Here, we present an integrated approach to the weakly viscoelastic fluid printability assessment by using global dimensionless criteria (DC). The problem was studied on a model semidiluted polyvinylpyrrolidone water-based ink. For the study purpose, the ink composition was kept as simple as possible. First, the solution density, viscosity, and surface tension were determined. Obtained data were used for testing limitations of DC printability diagrams already available for Newtonian fluids. A replotted version of the original Kim and Baek's map was developed emphasizing the importance of surface tension in the drop formation process. Another set of DC (e.g., Ec and De) was also used for a real evaluation of the viscoelasticity effect on both jetting conditions and drop formation.

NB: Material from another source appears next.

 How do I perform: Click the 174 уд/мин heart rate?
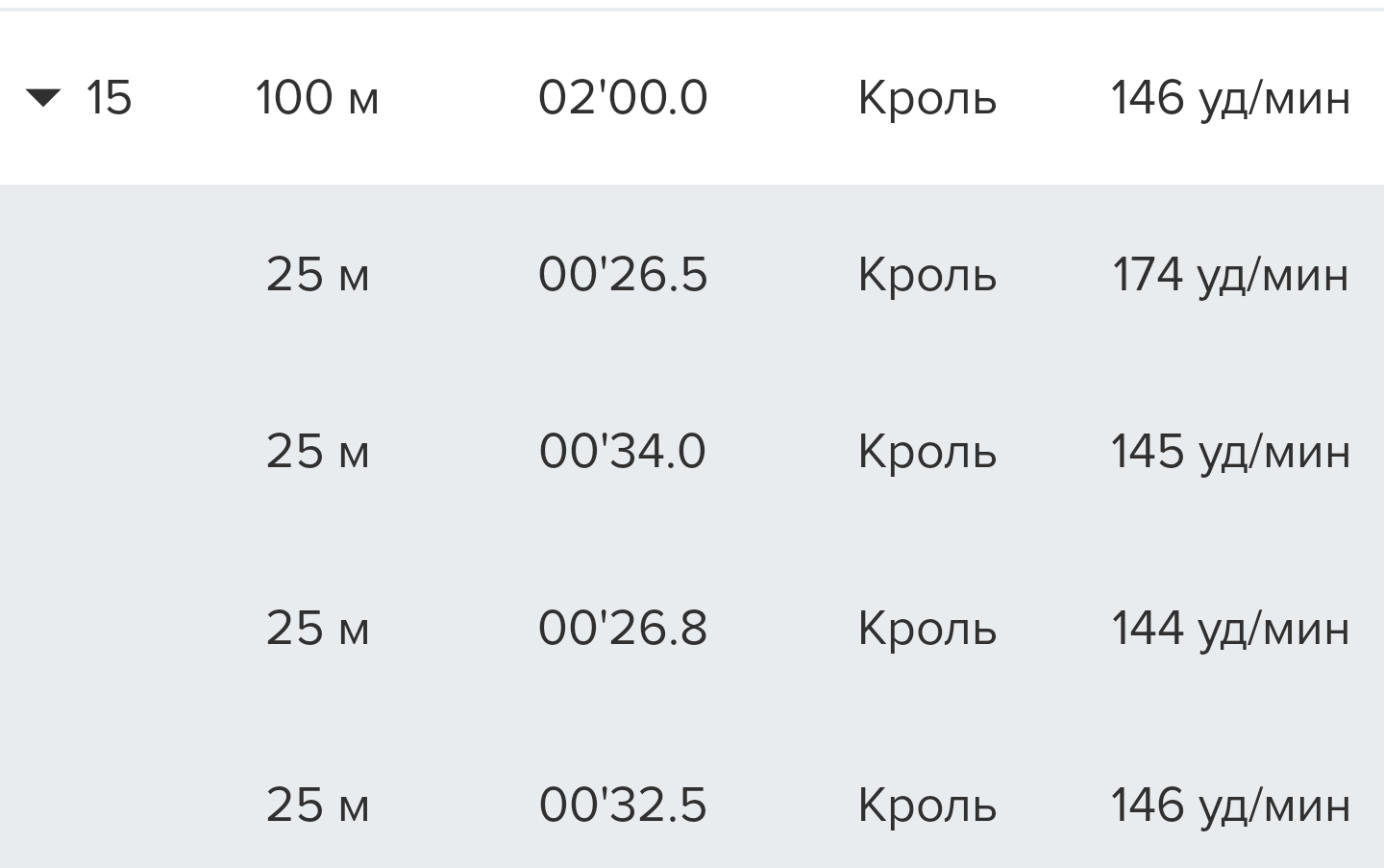1230,275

The polymer relaxation time as a crucial parameter for viscoelasticity was shown to be calculated using the Kuhn segment length rather than from Zimm and Rouse theories for diluted polymer systems. Then, a two-dimensional diagram using four DC (Oh and De with Ec and El as parameters) is proposed based on the famous McKinley's work. The diagram describes the interplay of possible forces responsible for filament thinning and breakup processes. Obtained results were supported by further experiments involving drop ejection and formation, determination of critical polymer concentration, and others. The proposed diagram promises a useful initial step in further investigations of viscoelasticity of polymer compounds by inkjet printing.